## Instructions for the task:
When scanning the data, count every line with "next" in it, and report only the resulting number.

### Input data ###

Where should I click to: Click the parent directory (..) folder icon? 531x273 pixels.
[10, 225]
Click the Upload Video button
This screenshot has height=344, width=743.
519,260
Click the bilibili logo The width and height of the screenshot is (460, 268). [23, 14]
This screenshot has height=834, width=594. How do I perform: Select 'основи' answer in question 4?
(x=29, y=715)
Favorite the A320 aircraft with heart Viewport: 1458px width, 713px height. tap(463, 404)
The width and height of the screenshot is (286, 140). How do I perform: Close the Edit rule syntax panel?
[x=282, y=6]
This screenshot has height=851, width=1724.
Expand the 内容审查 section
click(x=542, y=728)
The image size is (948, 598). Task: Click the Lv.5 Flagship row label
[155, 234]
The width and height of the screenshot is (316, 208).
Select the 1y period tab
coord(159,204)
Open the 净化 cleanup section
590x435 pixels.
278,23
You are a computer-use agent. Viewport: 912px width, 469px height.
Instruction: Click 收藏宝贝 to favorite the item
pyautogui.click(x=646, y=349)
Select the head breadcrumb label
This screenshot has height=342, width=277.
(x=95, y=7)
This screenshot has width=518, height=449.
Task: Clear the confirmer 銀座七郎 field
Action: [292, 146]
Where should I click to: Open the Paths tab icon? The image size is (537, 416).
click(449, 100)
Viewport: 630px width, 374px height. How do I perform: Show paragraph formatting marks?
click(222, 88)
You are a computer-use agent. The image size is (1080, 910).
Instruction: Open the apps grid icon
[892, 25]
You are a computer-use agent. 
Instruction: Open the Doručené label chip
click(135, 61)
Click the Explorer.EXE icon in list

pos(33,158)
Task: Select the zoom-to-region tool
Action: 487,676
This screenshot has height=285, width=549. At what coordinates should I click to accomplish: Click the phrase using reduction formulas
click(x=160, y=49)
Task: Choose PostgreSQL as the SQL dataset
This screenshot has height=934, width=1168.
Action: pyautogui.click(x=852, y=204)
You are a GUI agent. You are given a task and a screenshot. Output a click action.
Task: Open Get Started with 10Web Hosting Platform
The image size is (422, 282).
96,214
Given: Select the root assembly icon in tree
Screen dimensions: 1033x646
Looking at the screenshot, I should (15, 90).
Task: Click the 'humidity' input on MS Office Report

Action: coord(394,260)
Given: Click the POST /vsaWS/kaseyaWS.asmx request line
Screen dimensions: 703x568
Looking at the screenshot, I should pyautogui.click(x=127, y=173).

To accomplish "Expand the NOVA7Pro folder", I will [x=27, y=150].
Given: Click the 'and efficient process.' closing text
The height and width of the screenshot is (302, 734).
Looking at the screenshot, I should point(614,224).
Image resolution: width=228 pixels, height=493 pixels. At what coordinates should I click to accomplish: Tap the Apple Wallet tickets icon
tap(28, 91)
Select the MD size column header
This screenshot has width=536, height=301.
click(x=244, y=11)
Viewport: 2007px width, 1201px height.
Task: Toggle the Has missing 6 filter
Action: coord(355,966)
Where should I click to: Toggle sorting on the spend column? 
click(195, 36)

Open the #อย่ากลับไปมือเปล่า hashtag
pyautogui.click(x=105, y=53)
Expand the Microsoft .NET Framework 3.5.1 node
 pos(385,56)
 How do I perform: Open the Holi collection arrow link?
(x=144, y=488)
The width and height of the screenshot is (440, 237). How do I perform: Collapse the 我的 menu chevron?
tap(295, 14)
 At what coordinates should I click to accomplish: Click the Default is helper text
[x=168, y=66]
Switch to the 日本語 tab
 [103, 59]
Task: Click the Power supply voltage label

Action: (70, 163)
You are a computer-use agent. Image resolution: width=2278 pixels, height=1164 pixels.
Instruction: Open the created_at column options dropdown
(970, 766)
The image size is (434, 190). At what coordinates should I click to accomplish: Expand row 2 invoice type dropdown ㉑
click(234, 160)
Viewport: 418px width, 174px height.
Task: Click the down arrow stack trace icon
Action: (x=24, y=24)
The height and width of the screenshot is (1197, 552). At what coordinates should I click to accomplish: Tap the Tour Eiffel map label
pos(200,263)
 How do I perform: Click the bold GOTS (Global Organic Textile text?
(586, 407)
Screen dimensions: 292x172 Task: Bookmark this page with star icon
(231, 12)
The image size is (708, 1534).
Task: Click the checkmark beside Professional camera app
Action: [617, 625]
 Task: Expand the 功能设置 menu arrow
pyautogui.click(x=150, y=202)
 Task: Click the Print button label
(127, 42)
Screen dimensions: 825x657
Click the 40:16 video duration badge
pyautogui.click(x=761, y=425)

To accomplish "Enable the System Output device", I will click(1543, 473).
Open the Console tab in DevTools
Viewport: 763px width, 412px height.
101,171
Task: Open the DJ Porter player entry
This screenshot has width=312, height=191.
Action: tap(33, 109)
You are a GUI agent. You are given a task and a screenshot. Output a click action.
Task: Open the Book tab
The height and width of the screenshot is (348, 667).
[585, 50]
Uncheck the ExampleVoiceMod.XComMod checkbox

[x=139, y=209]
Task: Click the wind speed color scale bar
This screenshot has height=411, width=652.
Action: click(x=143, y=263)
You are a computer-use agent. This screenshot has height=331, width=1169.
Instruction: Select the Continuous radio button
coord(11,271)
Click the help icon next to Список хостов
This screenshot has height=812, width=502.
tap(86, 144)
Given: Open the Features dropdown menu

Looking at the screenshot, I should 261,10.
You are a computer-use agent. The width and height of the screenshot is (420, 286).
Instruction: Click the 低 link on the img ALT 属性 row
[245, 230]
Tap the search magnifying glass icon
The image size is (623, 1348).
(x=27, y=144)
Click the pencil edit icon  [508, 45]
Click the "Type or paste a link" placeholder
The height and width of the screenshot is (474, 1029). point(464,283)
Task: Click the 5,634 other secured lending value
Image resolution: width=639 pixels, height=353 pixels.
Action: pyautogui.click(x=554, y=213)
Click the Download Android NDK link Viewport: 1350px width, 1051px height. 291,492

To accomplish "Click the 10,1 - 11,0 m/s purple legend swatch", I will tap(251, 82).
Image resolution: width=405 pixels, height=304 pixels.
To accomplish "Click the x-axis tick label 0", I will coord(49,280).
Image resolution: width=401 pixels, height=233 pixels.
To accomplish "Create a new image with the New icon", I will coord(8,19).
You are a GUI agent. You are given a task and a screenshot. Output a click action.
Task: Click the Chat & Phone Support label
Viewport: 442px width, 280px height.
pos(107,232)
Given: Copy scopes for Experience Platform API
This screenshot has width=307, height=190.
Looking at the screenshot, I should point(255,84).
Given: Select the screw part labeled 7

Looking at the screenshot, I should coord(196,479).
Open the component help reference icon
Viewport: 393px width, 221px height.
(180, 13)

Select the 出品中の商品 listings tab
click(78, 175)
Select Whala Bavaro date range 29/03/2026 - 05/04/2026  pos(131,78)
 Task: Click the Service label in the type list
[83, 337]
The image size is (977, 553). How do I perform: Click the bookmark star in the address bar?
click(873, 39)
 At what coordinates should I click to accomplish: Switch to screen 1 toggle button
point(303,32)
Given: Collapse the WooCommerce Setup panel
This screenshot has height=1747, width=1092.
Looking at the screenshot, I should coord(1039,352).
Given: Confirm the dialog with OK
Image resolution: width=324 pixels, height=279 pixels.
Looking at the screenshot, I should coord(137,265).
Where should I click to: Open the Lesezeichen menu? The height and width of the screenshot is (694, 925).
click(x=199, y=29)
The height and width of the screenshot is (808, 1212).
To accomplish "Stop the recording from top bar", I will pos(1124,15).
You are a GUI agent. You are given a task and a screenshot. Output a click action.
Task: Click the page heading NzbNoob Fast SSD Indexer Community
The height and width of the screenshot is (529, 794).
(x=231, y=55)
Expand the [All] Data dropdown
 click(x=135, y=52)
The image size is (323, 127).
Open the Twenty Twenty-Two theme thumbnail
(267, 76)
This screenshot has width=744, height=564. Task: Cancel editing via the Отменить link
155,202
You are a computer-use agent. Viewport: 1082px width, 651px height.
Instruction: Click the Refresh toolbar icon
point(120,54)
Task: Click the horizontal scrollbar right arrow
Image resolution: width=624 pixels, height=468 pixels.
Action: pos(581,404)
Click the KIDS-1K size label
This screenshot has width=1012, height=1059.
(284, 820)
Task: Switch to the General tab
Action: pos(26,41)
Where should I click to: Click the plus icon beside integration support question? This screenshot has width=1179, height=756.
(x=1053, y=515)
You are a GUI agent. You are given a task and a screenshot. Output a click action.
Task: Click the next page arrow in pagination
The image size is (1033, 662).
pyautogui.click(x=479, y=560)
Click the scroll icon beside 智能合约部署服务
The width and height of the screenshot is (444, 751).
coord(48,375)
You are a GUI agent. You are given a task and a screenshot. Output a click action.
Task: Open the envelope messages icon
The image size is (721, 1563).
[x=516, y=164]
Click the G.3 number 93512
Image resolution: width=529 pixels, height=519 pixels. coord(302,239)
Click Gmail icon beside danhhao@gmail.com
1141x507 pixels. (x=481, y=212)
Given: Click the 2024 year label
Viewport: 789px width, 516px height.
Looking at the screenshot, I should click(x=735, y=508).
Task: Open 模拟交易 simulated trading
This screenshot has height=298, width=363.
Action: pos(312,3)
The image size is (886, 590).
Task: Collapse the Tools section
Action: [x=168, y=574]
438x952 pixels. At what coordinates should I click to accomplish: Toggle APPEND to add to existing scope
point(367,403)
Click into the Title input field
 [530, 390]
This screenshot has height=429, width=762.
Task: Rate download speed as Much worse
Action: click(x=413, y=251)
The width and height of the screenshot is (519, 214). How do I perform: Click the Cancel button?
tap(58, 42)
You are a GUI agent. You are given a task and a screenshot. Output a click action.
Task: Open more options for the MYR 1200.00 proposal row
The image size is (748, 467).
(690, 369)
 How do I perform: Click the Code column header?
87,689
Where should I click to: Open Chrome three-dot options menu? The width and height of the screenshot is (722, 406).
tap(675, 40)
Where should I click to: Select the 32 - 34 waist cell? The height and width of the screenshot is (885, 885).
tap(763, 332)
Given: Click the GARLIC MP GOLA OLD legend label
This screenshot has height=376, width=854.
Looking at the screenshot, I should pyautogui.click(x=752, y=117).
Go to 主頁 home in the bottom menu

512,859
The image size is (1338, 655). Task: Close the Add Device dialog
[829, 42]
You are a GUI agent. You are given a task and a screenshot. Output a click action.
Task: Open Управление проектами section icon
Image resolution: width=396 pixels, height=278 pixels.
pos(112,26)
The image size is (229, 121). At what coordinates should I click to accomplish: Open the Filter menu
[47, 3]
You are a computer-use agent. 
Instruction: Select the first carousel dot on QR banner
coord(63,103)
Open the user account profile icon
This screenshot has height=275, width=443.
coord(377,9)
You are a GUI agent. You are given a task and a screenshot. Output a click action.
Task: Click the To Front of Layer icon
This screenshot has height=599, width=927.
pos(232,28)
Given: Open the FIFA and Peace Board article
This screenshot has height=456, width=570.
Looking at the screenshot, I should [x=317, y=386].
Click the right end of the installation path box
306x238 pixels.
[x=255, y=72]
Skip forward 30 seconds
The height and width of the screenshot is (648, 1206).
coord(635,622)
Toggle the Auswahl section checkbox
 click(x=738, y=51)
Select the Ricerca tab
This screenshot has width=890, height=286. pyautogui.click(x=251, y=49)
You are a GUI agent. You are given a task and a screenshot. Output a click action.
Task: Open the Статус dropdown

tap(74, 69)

###

## Answer to this problem:
2